The weather was deteriorating (or improving depending on which way you look at it) so we formed two groups of 4+ strong each, and took turns and as such, fluidly arriving to the Placerville turn-off and the General Store. Becca decided to keep going (kids waiting/motherly instinct), while I stayed with the Bros. The Bros left, I with them, and not surprisingly, I found myself hanging on by the skin of my teeth, as Scott, Max and Tim were laying down some serious pulls at the front. For some reason, Tim would get to the front and no matter what my place in line was, whether 3rd or 4th, I could not hang. The man was driving it and I was behind, betrayed by the drafting concept I strongly believed in…hallucinating. It truly showed the form the man has this early in the season. Thank you Tim! It’s been a while since I’ve transcended to that “Happy Place” and I appreciate you reconnecting me with it.

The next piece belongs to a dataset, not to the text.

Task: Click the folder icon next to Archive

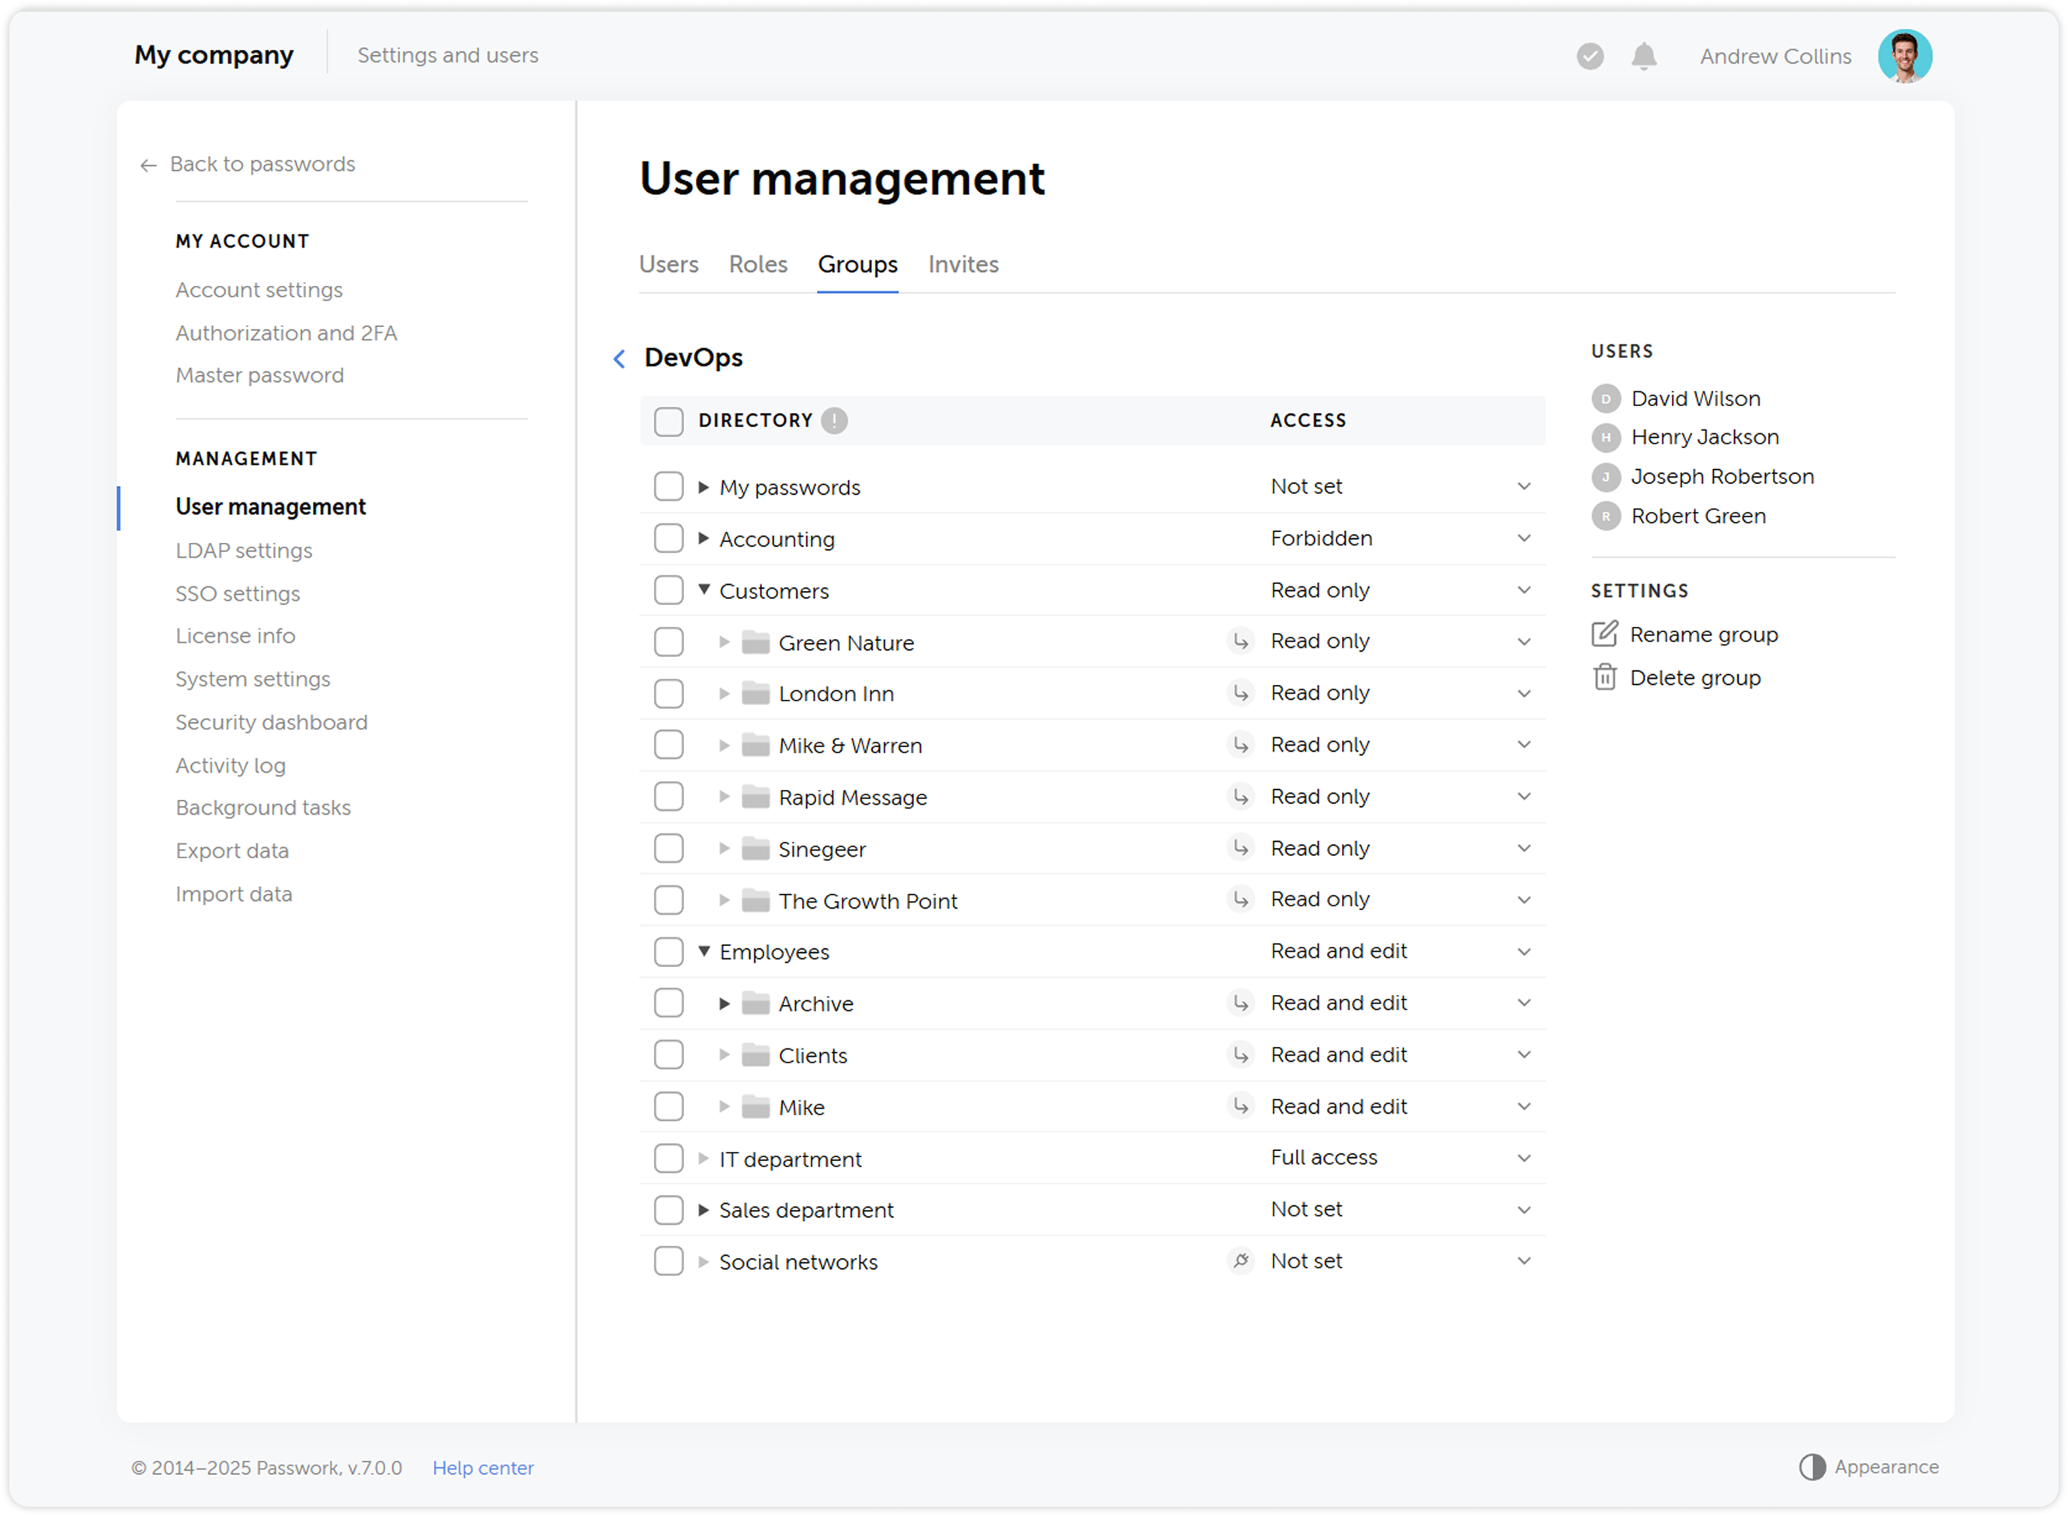Action: point(756,1003)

Well, we rode like this, up valley to the Concrete Boob where up ahead we spotted the pink jacket hosted by my wife Becca. Once marked, Max and Tim went, Scott and I remained eventually catching up to them at the turn up Deep Creek Road. Here we regrouped, Max, the good host, like a mother hen, gathering her chicks, got us together and on we went on the last leg. This road is something we have done before and we all went at it at our own paces. I really love this stretch of dirt. It’s steep but beautiful and rides along the creek. The sound of the water kept me company as I dangled between riders; standing, seating, standing, seating. Good times although by now I was feeling the mileage. Eventually, we turned out of the canyon, the spectacular mountain views greeting us, all mysterious with their peaks shrouded by cloud and fog. Along the top road ahead I could see Becca’s pink jacket reaching the top of Airport Road.
This happened to be part of the Telluride 100 course, and I have to tell you, there is no better final leg than this stretch of road. It is truly amazing! Ride it and look around!
We reached the pavement, rain and sleet coming down in full force, so our descent down Airport Road was taken with caution, and covered faces; that frozen precipitation really stinging the face with zit popping force.
By this time we were all pretty wet and so with the glorious feeling of accomplishment, we took the bike path all the way back to town. The boys went for pints at Brown Dog, while I went home and had two bowls of cereal and a steam shower.
I just woke up now from a sickly nap, feeling the glory of one of the best and most memorable rides I have done here.
Thank you Max, Hilary and the rest of the group!